Hi, On Wed, Nov 19, 2025 at 09:19:35AM -0500, Jon Chiappetta via Openvpn-devel wrote: > This is something I noticed recently with potential connection > interruptions which could occur which the original older code checked for! > > https://github.com/OpenVPN/openvpn/pull/910
Yeah, but, no.
Since our code is single-threaded, there is no time frame between
"unlearn" and "relearn" where a packet could come in and be dropped, due
to "address not known".
So yes, on a PUSH_UPDATE with "the same ifconfig again", we do more work
than we would have to do, but it has no adverse effects - and if you are
worried about that, then do not send PUSH_UPDATE with unchanged configs
(given that the client would do a full tun restart on receiving PUSH_UPDATE,
this has way more impact than on the server).
> There was an update pushed earlier this year which undid some important
> logic in terms of learning/unlearning the ifconfig IP address.

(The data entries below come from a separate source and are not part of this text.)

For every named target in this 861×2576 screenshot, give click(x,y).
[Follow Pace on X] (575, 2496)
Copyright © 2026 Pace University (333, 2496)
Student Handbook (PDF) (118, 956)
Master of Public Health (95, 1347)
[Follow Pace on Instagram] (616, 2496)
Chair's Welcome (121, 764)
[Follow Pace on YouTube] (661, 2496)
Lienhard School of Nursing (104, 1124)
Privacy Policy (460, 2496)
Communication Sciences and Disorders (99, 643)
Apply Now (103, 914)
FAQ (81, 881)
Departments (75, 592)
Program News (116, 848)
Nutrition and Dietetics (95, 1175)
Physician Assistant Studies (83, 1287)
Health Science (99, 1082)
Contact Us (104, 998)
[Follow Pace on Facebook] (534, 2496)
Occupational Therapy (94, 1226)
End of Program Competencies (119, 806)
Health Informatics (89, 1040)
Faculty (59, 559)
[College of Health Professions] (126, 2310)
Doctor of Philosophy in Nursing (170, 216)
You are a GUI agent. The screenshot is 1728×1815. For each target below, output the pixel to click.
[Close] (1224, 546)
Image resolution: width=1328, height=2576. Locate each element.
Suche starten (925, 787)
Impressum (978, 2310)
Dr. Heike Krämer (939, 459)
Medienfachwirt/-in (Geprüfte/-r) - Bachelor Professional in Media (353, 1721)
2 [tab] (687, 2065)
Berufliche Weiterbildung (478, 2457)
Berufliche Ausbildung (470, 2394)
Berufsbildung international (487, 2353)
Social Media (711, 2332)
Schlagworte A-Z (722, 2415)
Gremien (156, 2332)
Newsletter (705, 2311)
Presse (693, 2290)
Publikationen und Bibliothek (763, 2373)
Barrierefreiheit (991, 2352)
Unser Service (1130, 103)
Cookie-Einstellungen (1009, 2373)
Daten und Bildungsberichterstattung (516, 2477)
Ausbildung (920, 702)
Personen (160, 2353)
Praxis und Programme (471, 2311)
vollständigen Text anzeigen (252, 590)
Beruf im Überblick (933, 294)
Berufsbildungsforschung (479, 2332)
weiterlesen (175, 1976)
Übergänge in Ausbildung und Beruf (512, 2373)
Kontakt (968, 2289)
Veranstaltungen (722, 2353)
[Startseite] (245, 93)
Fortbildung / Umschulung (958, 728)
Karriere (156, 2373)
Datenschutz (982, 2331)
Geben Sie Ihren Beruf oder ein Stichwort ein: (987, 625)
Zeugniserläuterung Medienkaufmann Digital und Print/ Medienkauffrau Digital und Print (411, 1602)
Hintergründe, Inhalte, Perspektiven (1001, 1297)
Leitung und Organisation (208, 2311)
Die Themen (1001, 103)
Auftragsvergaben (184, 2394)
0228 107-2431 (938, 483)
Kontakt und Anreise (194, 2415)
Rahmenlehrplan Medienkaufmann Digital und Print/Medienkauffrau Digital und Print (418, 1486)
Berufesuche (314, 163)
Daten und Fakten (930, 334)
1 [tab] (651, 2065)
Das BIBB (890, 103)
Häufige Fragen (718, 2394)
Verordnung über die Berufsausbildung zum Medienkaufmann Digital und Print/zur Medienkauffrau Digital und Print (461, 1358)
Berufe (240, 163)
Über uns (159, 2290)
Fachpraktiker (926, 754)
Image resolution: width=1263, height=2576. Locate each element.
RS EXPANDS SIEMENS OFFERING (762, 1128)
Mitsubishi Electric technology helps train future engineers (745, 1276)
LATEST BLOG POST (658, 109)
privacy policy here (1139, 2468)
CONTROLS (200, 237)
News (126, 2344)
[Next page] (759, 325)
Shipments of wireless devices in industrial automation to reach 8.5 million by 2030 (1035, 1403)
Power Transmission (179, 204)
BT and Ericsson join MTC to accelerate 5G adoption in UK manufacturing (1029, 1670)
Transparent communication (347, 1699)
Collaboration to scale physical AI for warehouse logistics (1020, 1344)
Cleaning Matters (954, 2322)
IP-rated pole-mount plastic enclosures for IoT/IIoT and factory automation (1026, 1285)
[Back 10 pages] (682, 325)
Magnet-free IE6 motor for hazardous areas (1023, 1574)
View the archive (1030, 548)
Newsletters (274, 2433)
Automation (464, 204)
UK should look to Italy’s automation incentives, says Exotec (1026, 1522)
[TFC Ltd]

The older
> original code would check that the new/old IPs don't match first before
> performing that logic. I believe this was important and correct because it
> could cause connection interruptions during the learn/unlearn process if
> the IP address has stayed the same!
The older code did not do proper unlearning at all, so was obviously not
correct.
gert
--
"If was one thing all people took for granted, was conviction that if you
feed honest figures into a computer, honest figures come out. Never doubted
it myself till I met a computer with a sense of humor."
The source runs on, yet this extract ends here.